К очень богатым мальчикам весьма откровенно проявлялось благоволение. В закрытых школах еще веяло духом викторианских «частных академий», и когда я читал у Теккерея о тех старинных заведениях с учениками «на особом положении», многое показалось мне знакомым. Богатым мальчикам между завтраком и ленчем давали молоко с печеньем, им раза два в неделю полагались уроки верховой езды, Флип матерински опекала их и ласково звала по имени, а главное, их не пороли никогда. Сомневаюсь, чтобы кроме южноамериканцев, чьих далеких заокеанских родителей можно было не опасаться, наш директор когда-нибудь решился высечь ученика, отец которого имел больше двух тысяч годовых. Порой, однако, Самбо шел на финансовые жертвы во имя «престижа» школы. Время от времени он соглашался по льготному, значительно сниженному тарифу взять мальчика, в котором брезжил шанс выиграть стипендию благородного колледжа.
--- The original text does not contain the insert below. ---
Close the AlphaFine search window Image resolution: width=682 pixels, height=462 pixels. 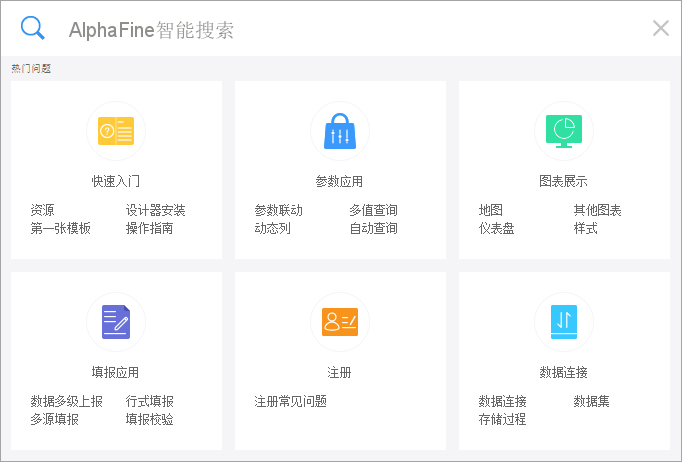(x=660, y=28)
Именно так я и попал в стены Киприана, по-другому моим родителям не потянуть бы тамошних расценок[5].
Свою функцию ученика с мизерной оплатой я долго не осознавал. Лишь на четвертый год, мне было уже одиннадцать, Самбо и Флип вправили мне мозги. В начальных классах меня протерли на обычных учебных жерновах, затем, когда пошла долбежка греческого языка (латынь изучалась с восьми лет, греческий — с десяти), перевели в группу вероятных стипендиатов — постигать филологическую классику под руководством самого директора. Тут года два-три тебя, словно гуся к Рождеству, активно и расчетливо напичкивали знаниями. И что за знания! Само по себе нехорошо, если вся будущность способного подростка зависит от оценок в конкурсе, но стократ хуже, когда подготовка для Итона, Винчестера ведется исключительно ради оценки. Нас в Киприане неприкрыто обучали хитрым трюкам. Учили тем фокусам, которые в перспективе могли бы впечатлить экспертов, убедить их в твоей гигантской (фиктивной, разумеется) учености, а лишним тебе голову не забивали. Предметы с позиции грядущей экспертизы малоценные, вроде какой-нибудь географии, почти игнорировались. Математикой, если тебя натаскивали на «классику», тоже пренебрегали, интерес к естественным наукам вообще презирался, и даже рекомендации по внеклассному чтению давались с прицелом на успехи в «английском письме». Но и главные дисциплины, латынь и греческий, преподавались специфически — для показухи. Мы никогда, например, не прочли ни единого полного текста античных авторов, только короткие отрывки, выбранные потому, что их вероятнее всего могли предложить экзаменаторы на испытаниях по «чтению с листа». Чуть не весь последний тренировочный год мы усердно изучали работы уже состоявшихся стипендиатов. У Самбо имелись кипы этих работ, заслуживших одобрение высочайших благородных колледжей.